Records for locating displayed items
--------------------------------

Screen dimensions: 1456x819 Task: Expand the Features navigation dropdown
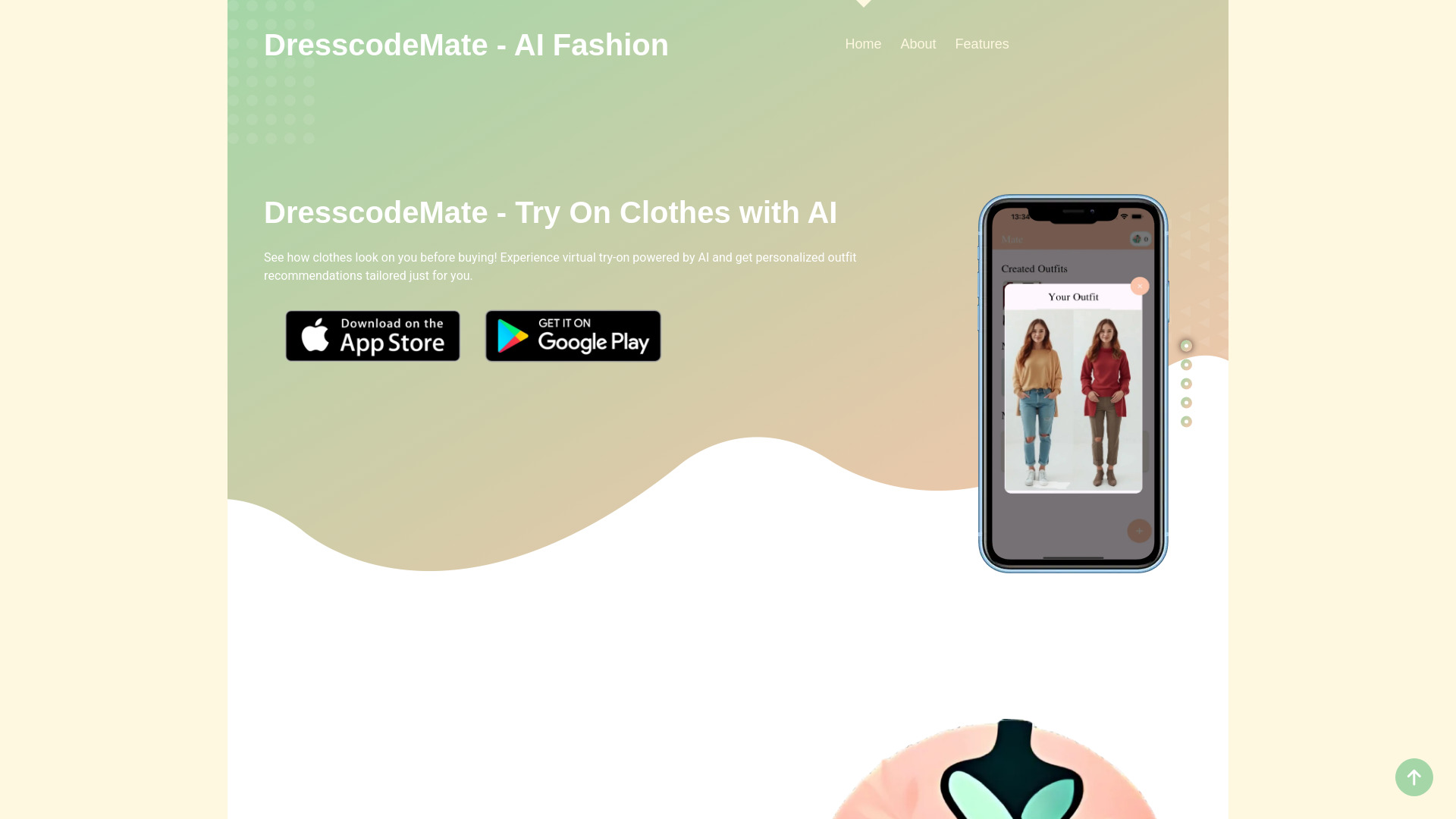982,44
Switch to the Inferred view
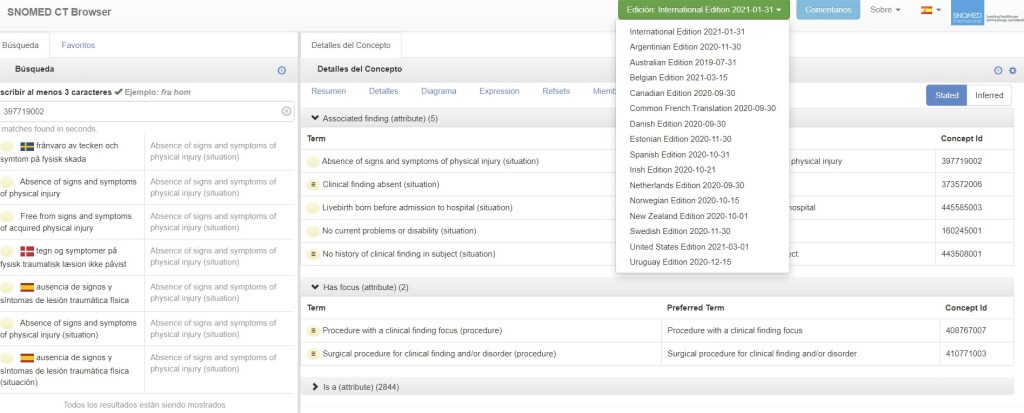 [x=989, y=95]
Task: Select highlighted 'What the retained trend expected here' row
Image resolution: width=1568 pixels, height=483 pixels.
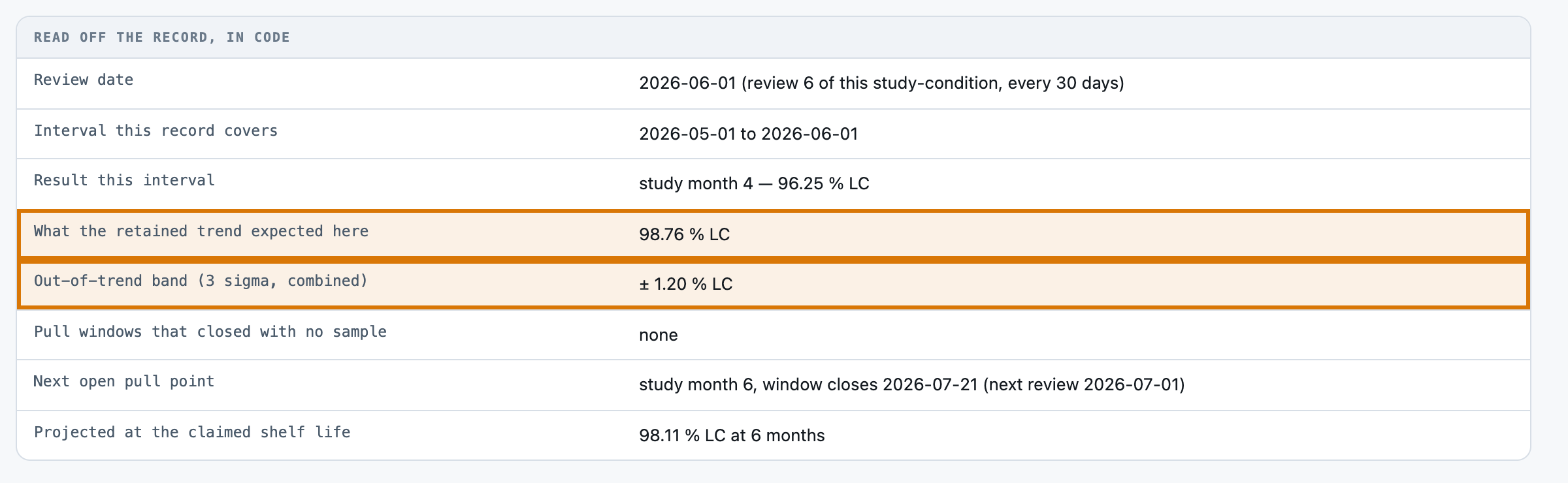Action: pos(774,234)
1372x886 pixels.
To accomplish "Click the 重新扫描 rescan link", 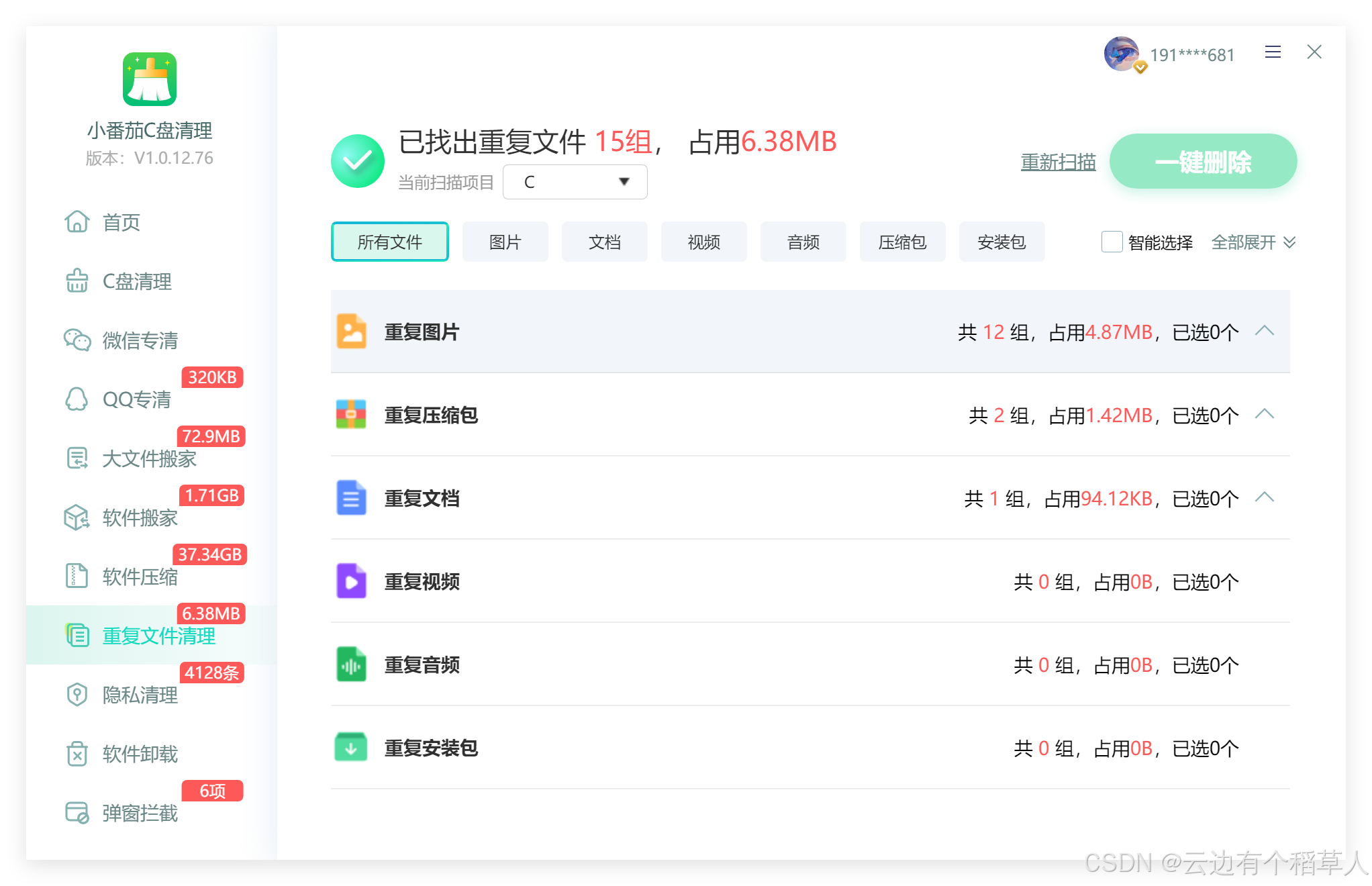I will click(1058, 162).
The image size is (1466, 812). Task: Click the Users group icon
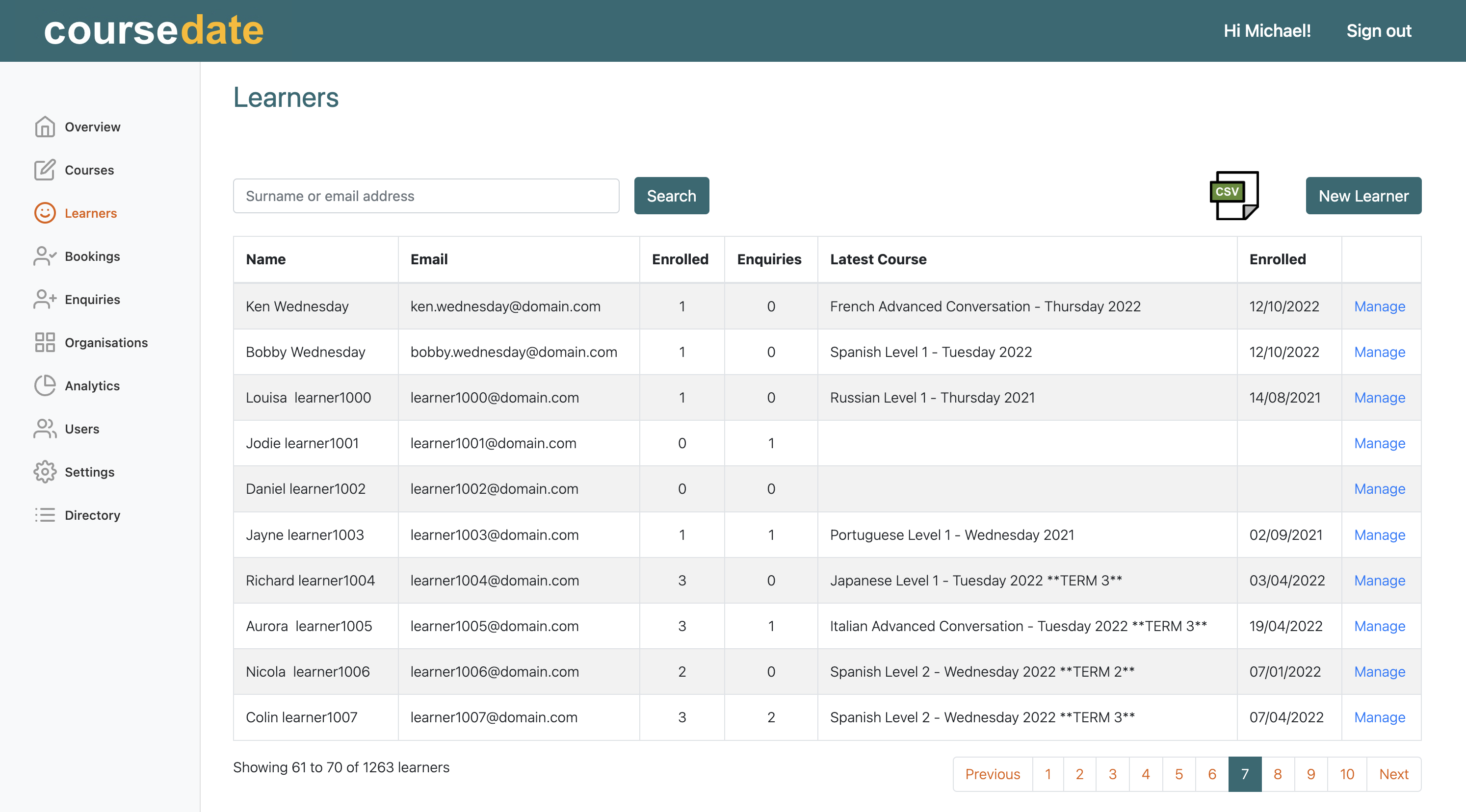pos(44,429)
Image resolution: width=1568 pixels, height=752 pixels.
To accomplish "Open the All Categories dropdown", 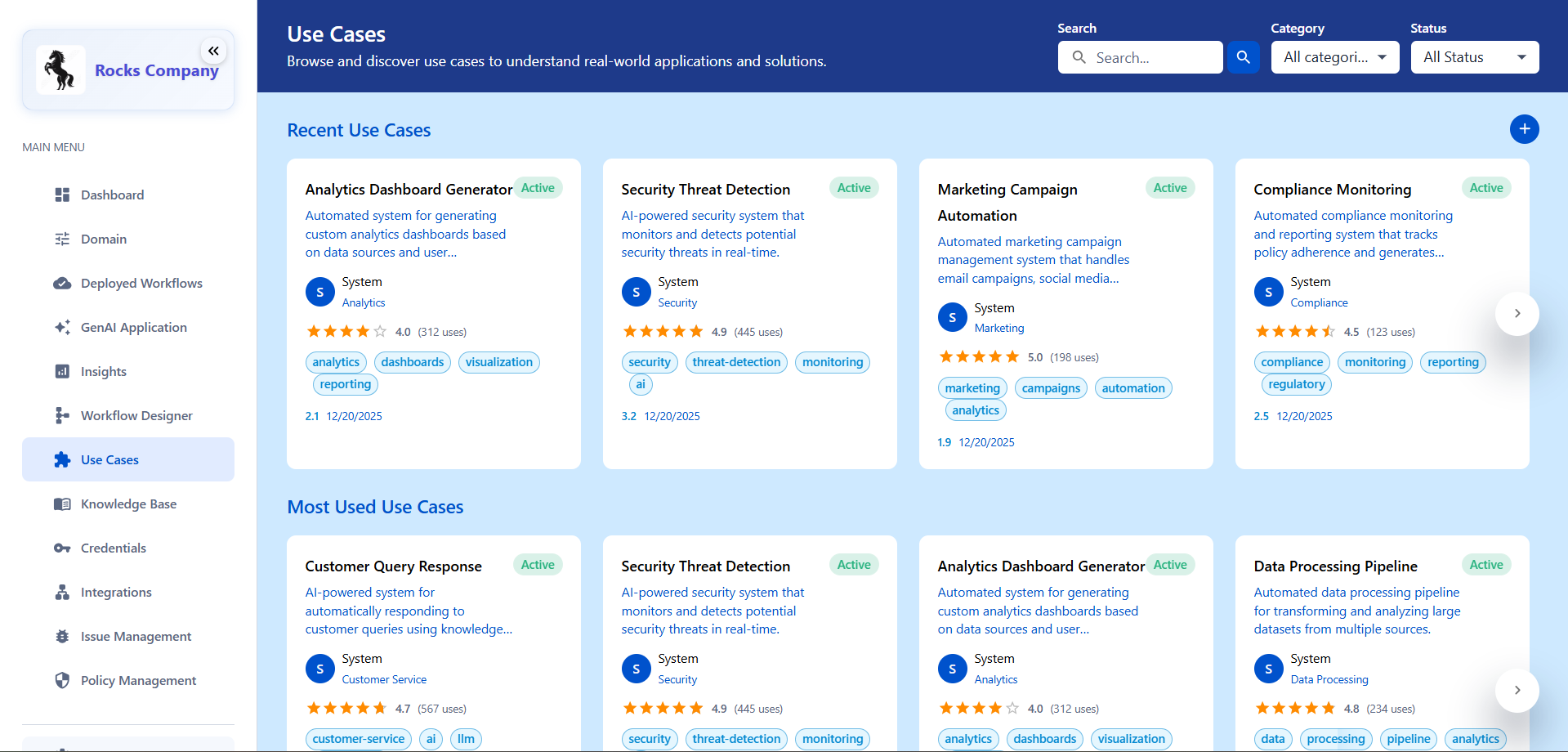I will (x=1335, y=57).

--------------------------------

Work required: State how many lines of the entries above contain the string "height", and reply with the number alone.

Output for this task: 2